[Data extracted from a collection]
-- BEGIN --
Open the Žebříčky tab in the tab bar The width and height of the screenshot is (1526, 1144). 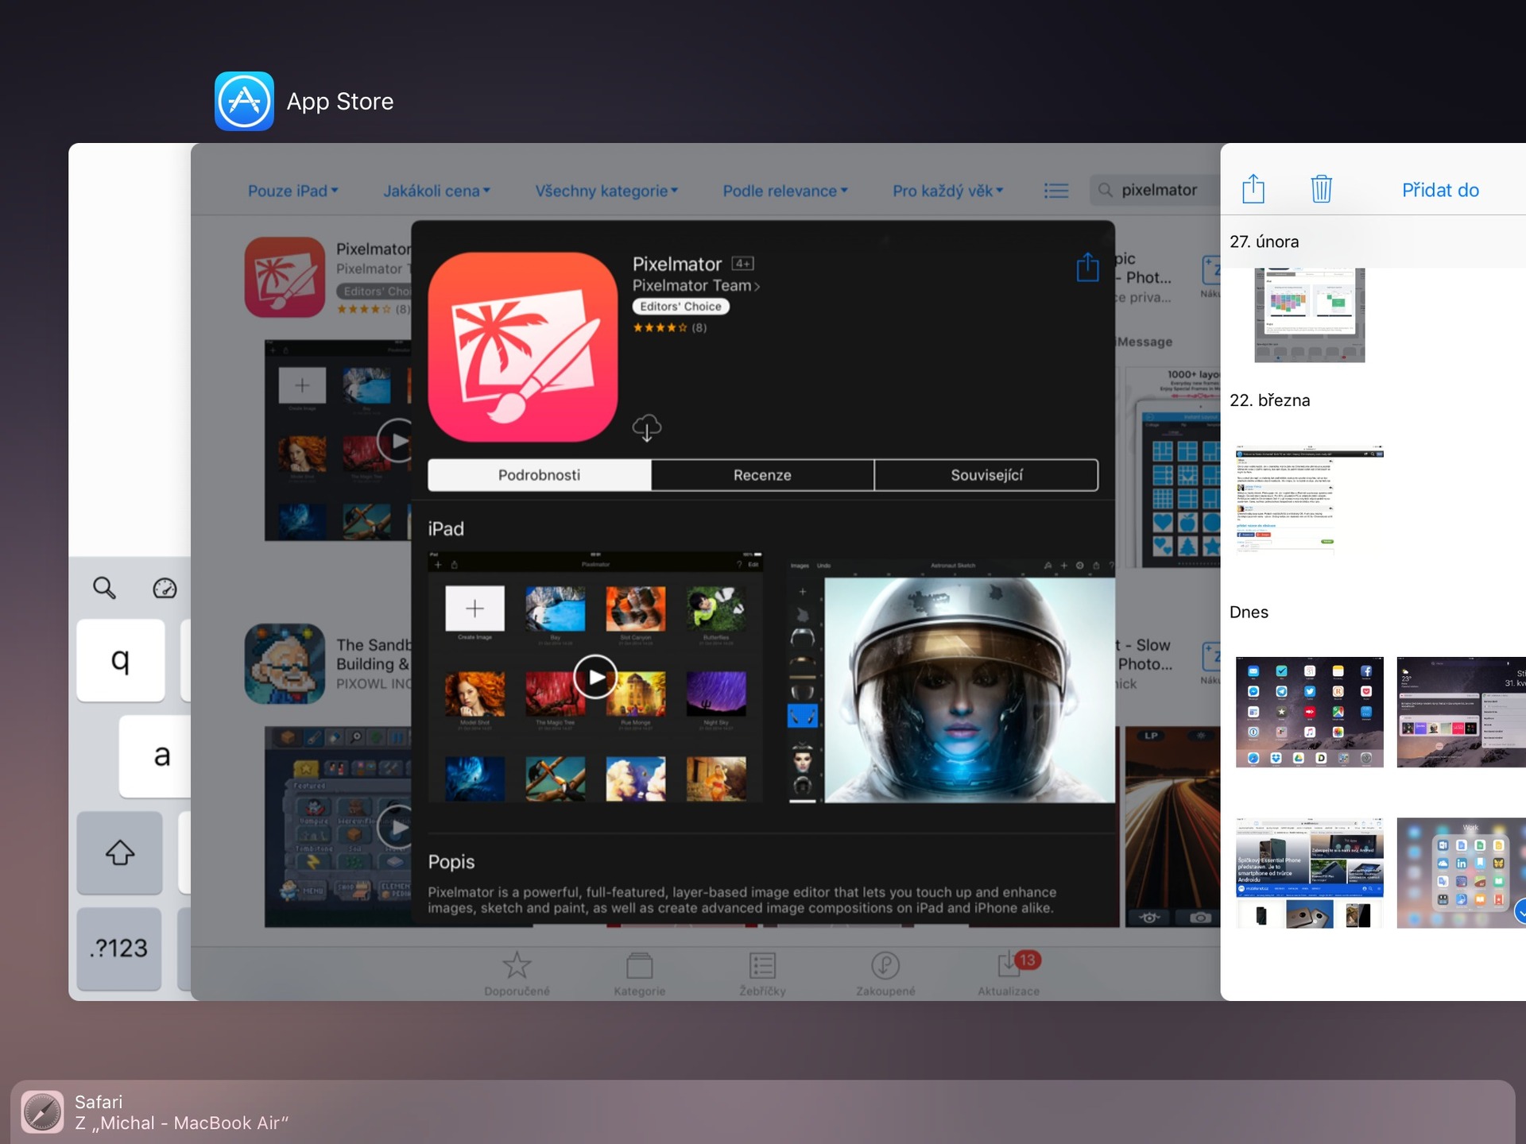pos(762,973)
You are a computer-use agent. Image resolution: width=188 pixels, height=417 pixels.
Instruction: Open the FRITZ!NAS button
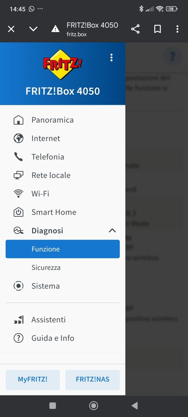[92, 380]
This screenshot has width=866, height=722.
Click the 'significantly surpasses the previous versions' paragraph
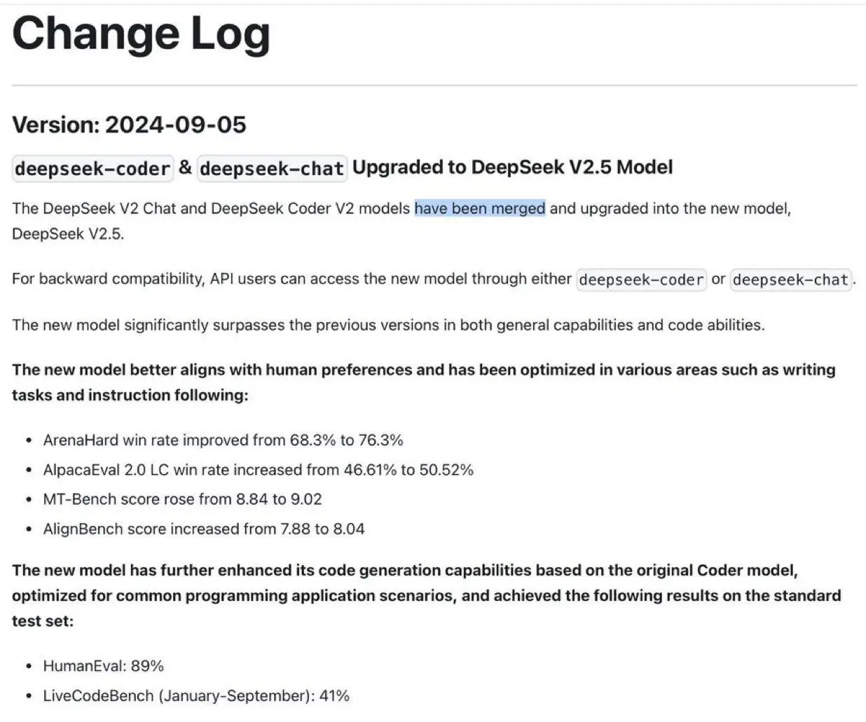388,325
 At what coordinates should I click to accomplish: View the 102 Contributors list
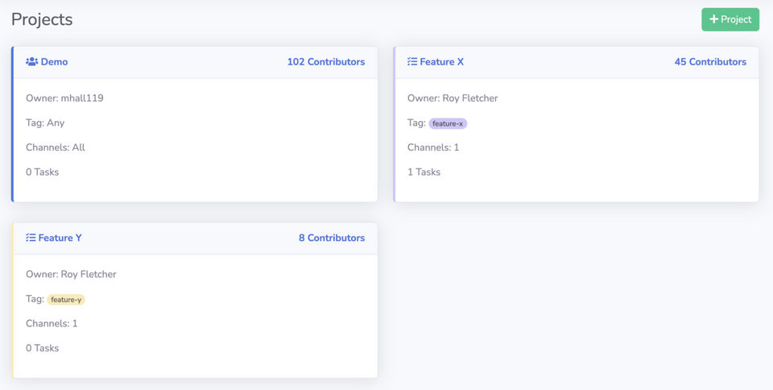coord(325,62)
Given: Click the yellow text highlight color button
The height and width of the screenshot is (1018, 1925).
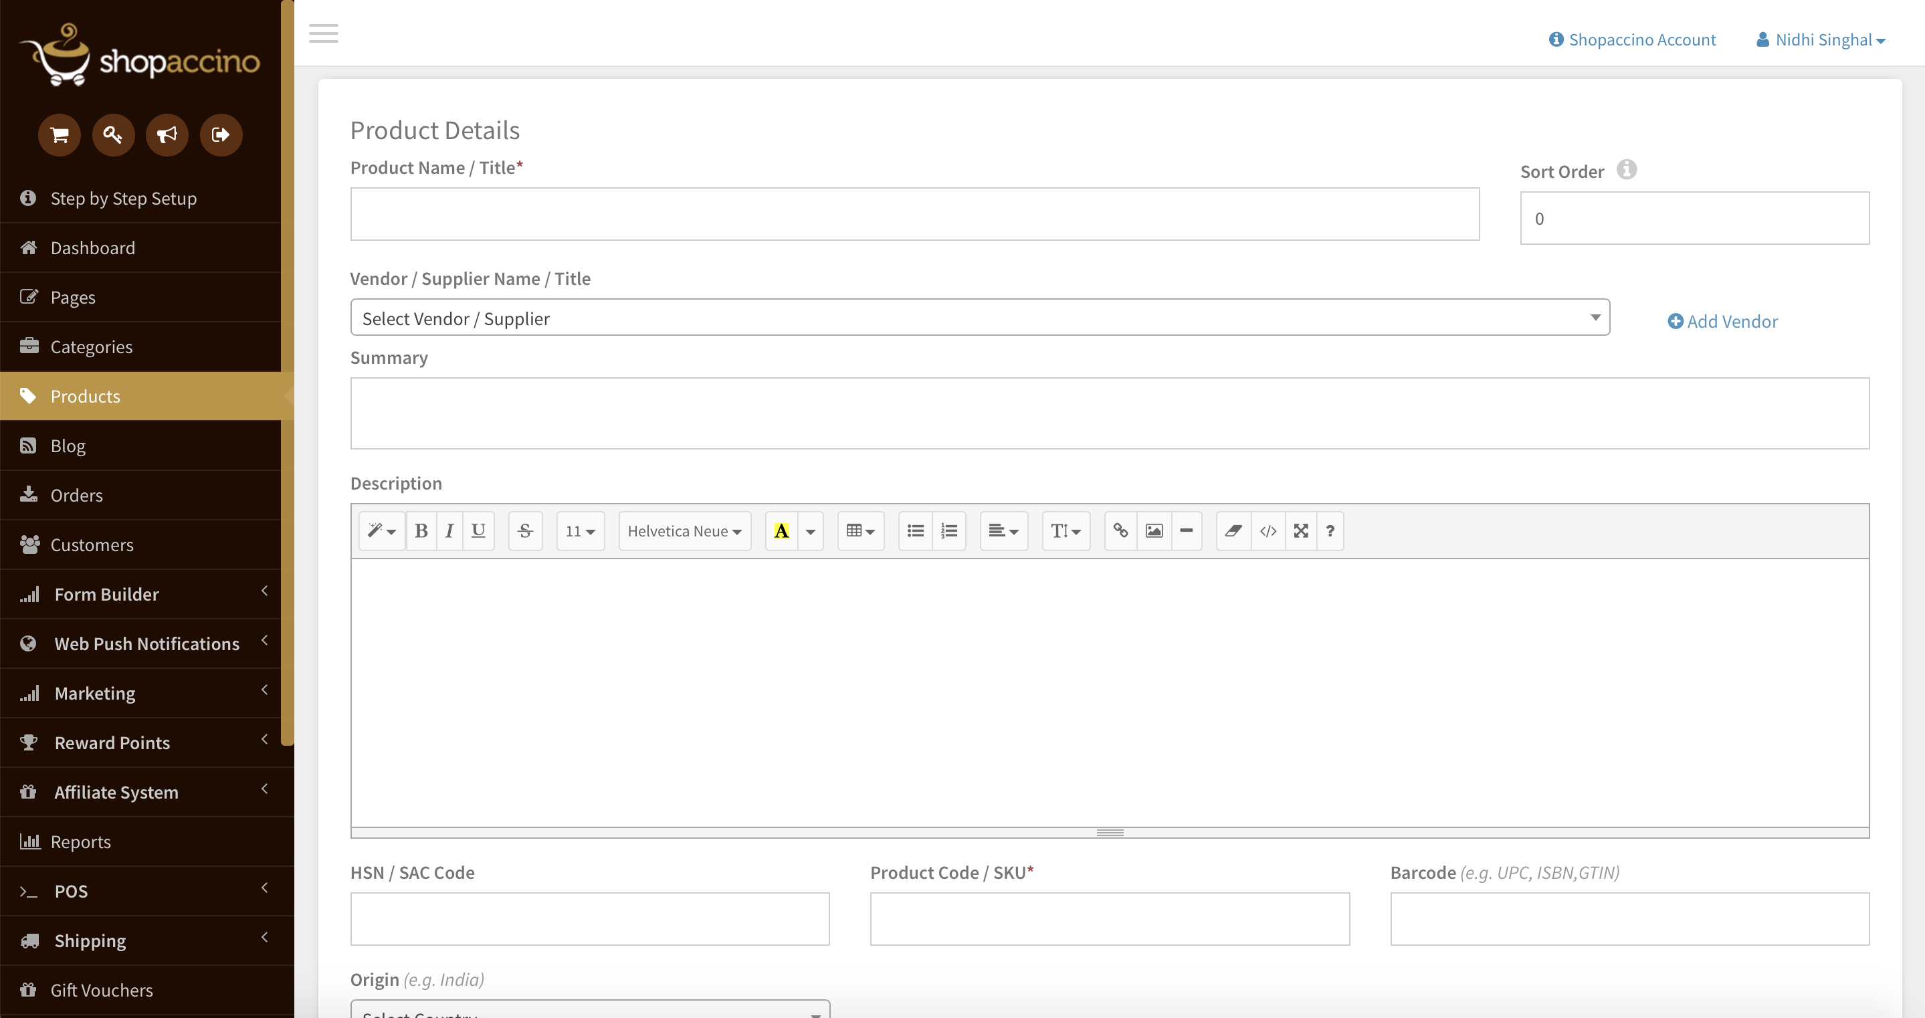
-- END --
** What you have to do **
Please format the listing lines as a JSON list of strings, one string per line, starting with the line that contains "Given: Click the" and going on through the end of the listing. Leave out blank lines and pictures.

** Final result **
[
  "Given: Click the yellow text highlight color button",
  "The height and width of the screenshot is (1018, 1925)."
]